AVL-based & Station-based Dispatch: What the Differences Are and How to Simulate Complex Dispatch Policies
How much time is AVL saving you?
Does AVL provide a good return on investment?
What exactly does AVL do to help?
Deccan International, the industry leader in Fire & EMS deployment analysis for more than 20 years, can provide answers to these questions and more with ARI Simulator, a novel simulation tool.
That’s Apparatus Response and Incident Simulator.
Before getting into how ARI Simulator can help, let’s first examine what AVL-based dispatch is and how it differs from what many Fire & EMS departments currently use: station-based dispatch.
Figure 1 illustrates the difference between station-based and AVL-based dispatch. As a result of AVL-based dispatch, we expect the response times to decrease as units closer to the incident are dispatched. This is exactly what we see in our model, as shown in Figure 2. However, there is surprisingly only a very small difference (2-3 seconds for both the average and 90th percentile) between the two dispatch policies. On further investigation, we hypothesized that this could be because of the low number of incidents for this example client.
To test our hypothesis, we doubled the number of incidents. As expected, we saw a greater difference between the scores of station-based and AVL-based dispatch. As shown in Figure 3, AVL saves 8 seconds on average and 4 seconds on the 90th percentile. These results motivated us to further increase the number of incidents.
In Figure 4, we see that the difference between station-based and AVL-based dispatch grows with increasing number of incidents, to the point where it is about 35 seconds on average and 30 seconds for the 90th percentile for close to 55,500 incidents or seven times the actual number of incidents. AVL-based dispatch, therefore, provides significant savings in time when there are a high number of incidents. Does this mean that these results are applicable for any region with around 55500 incidents? No, as the time saved by AVL is also a function of unit availability and the spatial distribution of incidents, among other factors.
In Figure 5, we see that the average unit availability corresponding to 8,039 incidents is 96.48%, but is only 75.39% for 55,563 incidents. This gives our clients a better picture when trying to determine how much time AVL-based dispatch can save them – if the average unit availability is around 75% and there are close to 55,000 incidents per year, a difference of about 30 seconds can be expected in the 90th percentile response times. However, as indicated previously, this is not the complete picture as the difference is a function of many other factors which differ from region to region. Further explanation as to why we see a greater difference with increasing number of incidents is shown by the curve representing the percentage of responses using AVL dispatch. While only 1% of the responses used AVL-based dispatch with 8039 incidents, more than 10% of the responses used AVL-based dispatch with 55,563 incidents.
We have established that AVL-based dispatch results in significantly better response times in a region with a high number of incidents. But, why is AVL-based dispatch better? To find the answer to this question, we segmented our response times into travel and turnout times. As we are dispatching units that are closer to the incident, we expect the travel times to account for a significant portion of the difference we see in the average response times between station-based and AVL-based dispatch. Surprisingly, we notice that most of the saving comes from lower turnout times rather than travel times, as shown in Figure 6. This is largely because a unit takes longer to physically move after it has received a notification for dispatch when it is at a station compared to when it is returning to a station.
AVL-based dispatch is only one of the complex dispatch policies that can be modelled by ARI Simulator. So, what is ARI Simulator?
ARI Simulator is a simulation model that replicates the complex processes followed by Fire & EMS departments. It can be thought of as a digital lab where you can conduct different experiments to determine how changes can impact your system.
ARI Simulator can be used by Fire and EMS departments, as well as communication centers or CAD vendors all over the world.
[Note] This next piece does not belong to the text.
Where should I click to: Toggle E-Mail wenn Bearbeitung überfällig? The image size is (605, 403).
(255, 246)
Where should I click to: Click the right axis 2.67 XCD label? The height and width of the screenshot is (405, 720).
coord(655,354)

Fire & EMS departments, for example, can use the ARI Simulator to estimate the impact of complex dispatch policies before implementing changes in the field, while CAD vendors or their customers can use it to determine the sensitivity of the system to new response plans before going live.
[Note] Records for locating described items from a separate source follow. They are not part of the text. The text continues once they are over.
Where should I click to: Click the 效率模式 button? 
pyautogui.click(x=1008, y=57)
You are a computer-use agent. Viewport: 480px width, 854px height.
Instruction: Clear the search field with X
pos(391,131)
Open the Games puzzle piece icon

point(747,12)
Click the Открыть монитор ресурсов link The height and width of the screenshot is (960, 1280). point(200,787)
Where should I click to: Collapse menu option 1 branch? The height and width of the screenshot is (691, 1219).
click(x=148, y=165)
ARI Simulator is currently available on a consulting basis, while the stand-alone product is expected to be available by early 2017.
Watch this space for more analysis and discussion on how ARI Simulator and other Deccan International solutions can help the public safety industry.
In order to carry out proper analyses, we must first ensure that our model accurately represents reality. Figure A.1 shows the average, 90th percentile and the 48-second percentage compliant scores when looking at first emergent engine response times for an example client. The “CAD Analyst” column displays scores from our application CAD Analyst, our “what is” historical performance application, while the “ARI Simulator” column displays scores from our simulation model. It is evident that the scores are similar, especially the 90th percentile response times – an important metric in the public safety industry. This gives us confidence that our model represents the system well and allows us to perform analyses with confidence.